Goodwill impairment: Significant under-performance in any of the Group's major cash-generating units or the divestment of businesses in the future may give rise to a material write-down of goodwill, which would have a substantial impact on the Group's income and equity.

Inspections by Public Company Accounting Oversight Board ("PCAOB"): Our auditors, like other independent registered public accounting firms operating in Ireland and a number of other European countries, are not currently permitted to be subject to inspection by the PCAOB, and as such, investors are deprived of the benefits of PCAOB inspections.

The principal financial and reporting risks and uncertainties are further disclosured in the notes to the 2014 Consolidated Financial Statements and the accompanying accounting policies.

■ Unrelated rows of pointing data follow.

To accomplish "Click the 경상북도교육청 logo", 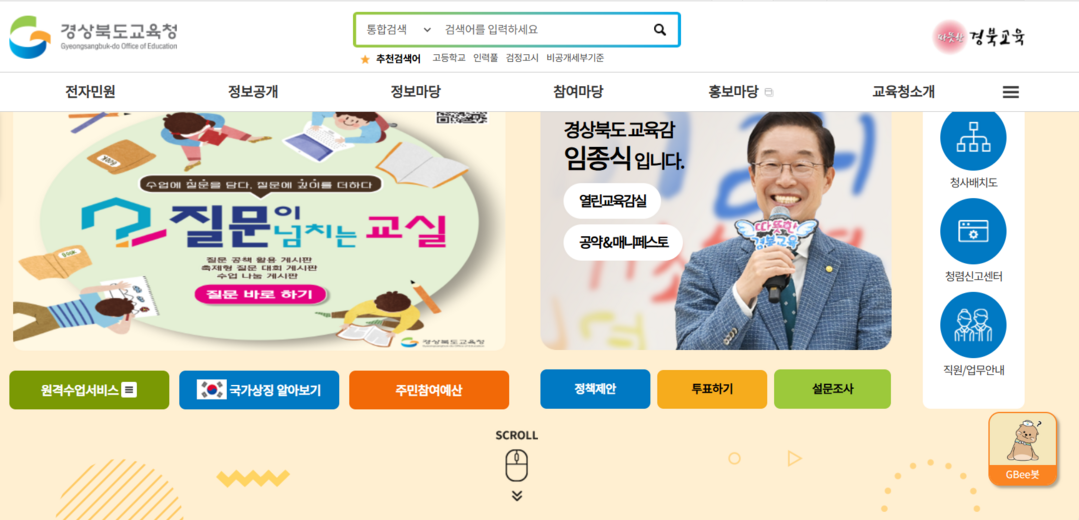I will 93,36.
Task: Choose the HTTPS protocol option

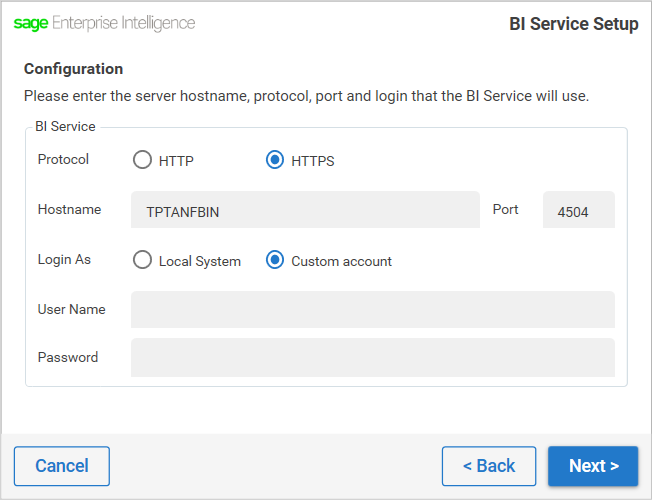Action: [x=275, y=160]
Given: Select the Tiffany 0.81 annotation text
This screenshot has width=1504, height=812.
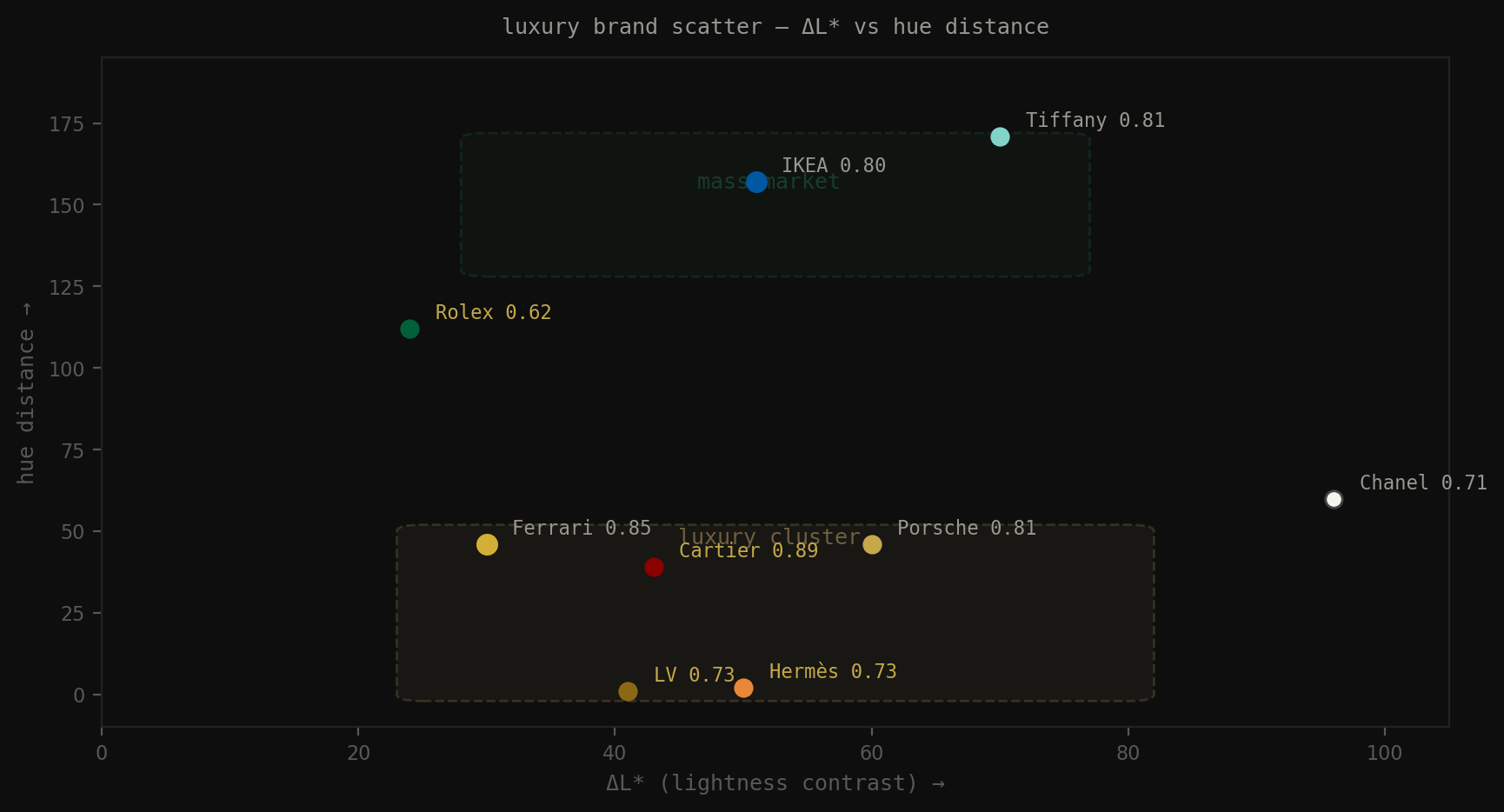Looking at the screenshot, I should click(x=1095, y=120).
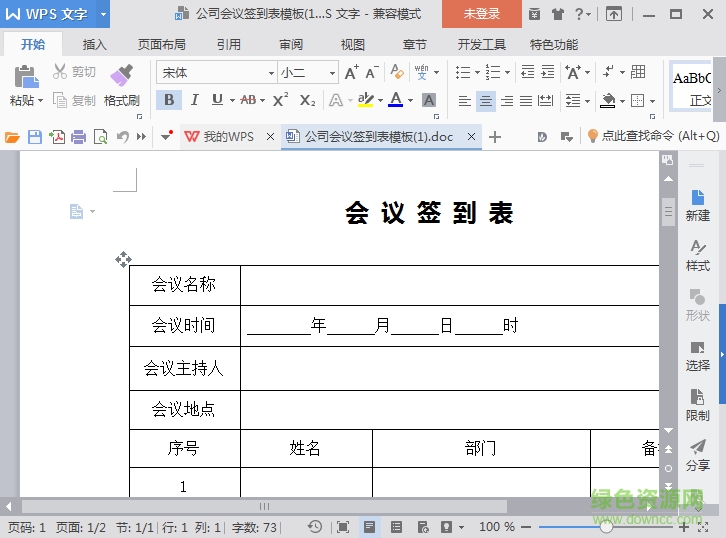Click the increase font size icon
Image resolution: width=726 pixels, height=538 pixels.
coord(351,73)
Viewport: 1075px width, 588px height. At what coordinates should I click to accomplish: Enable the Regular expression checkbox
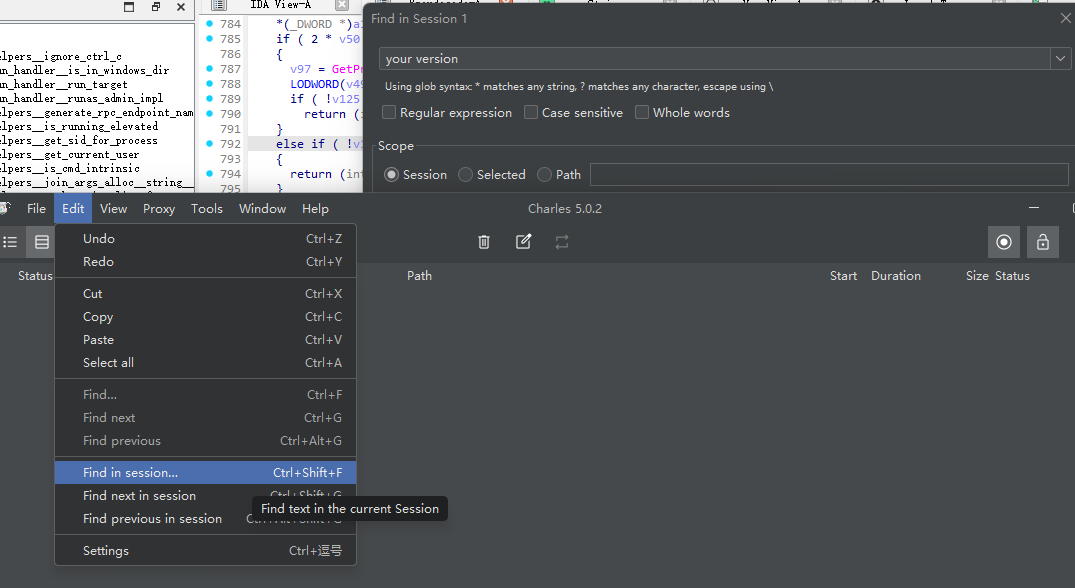coord(390,113)
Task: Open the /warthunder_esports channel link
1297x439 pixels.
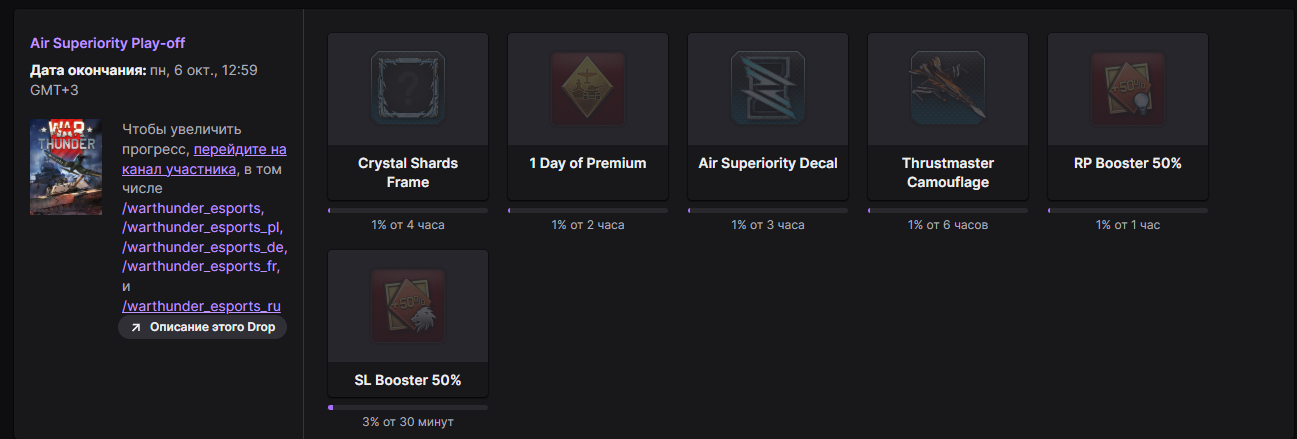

As demonstrated by CRH's proven record of superior performance, the Group's management team has substantial and long experience in dealing with the impact of these risks.

 

RESPONSIBILITY STATEMENT

The Directors of CRH plc, being the persons responsible within CRH plc, confirm that to the best of their knowledge:

1)    the Condensed Consolidated Unaudited Financial Statements for the six months ended 30 June 2015 have been prepared in accordance with International Accounting Standard 34 Interim Financial Reporting, the accounting standard applicable to interim financial reporting adopted pursuant to the procedure provided for under Article 6 of Regulation (EC) no. 1606/2002 of the European Parliament and of the Council of 19 July 2002, and give a true and fair view of the assets, liabilities, financial position and profit or loss of the Group for the six months ended 30 June 2015;

 

2)    the interim management report includes a fair review of:

 

I.      the important events that have occurred during the first six months of the financial year, and their impact on the condensed consolidated set of financial statements;

II.    the principal risks and uncertainties for the remaining six months of the financial year;

III.   any related parties' transactions that have taken place in the first six months of the current financial year that have materially affected the financial position or the performance of the enterprise during that period; and

IV.   any changes in the related parties' transactions described in the 2014 Annual Report that could have had a material effect on the financial position or performance of the enterprise in the first six months of the current financial year.

 

Albert Manifold

Chief Executive

 

 

Maeve Carton

Finance Director

 

 

This document contains certain forward-looking statements as defined under US legislation. By their nature, such statements involve uncertainty;  as a consequence, actual results and developments may differ from those expressed in or implied by such statements depending on a variety of factors including the specific factors identified in this presentation and other factors discussed in our Annual Report on Form 20-F filed with the SEC.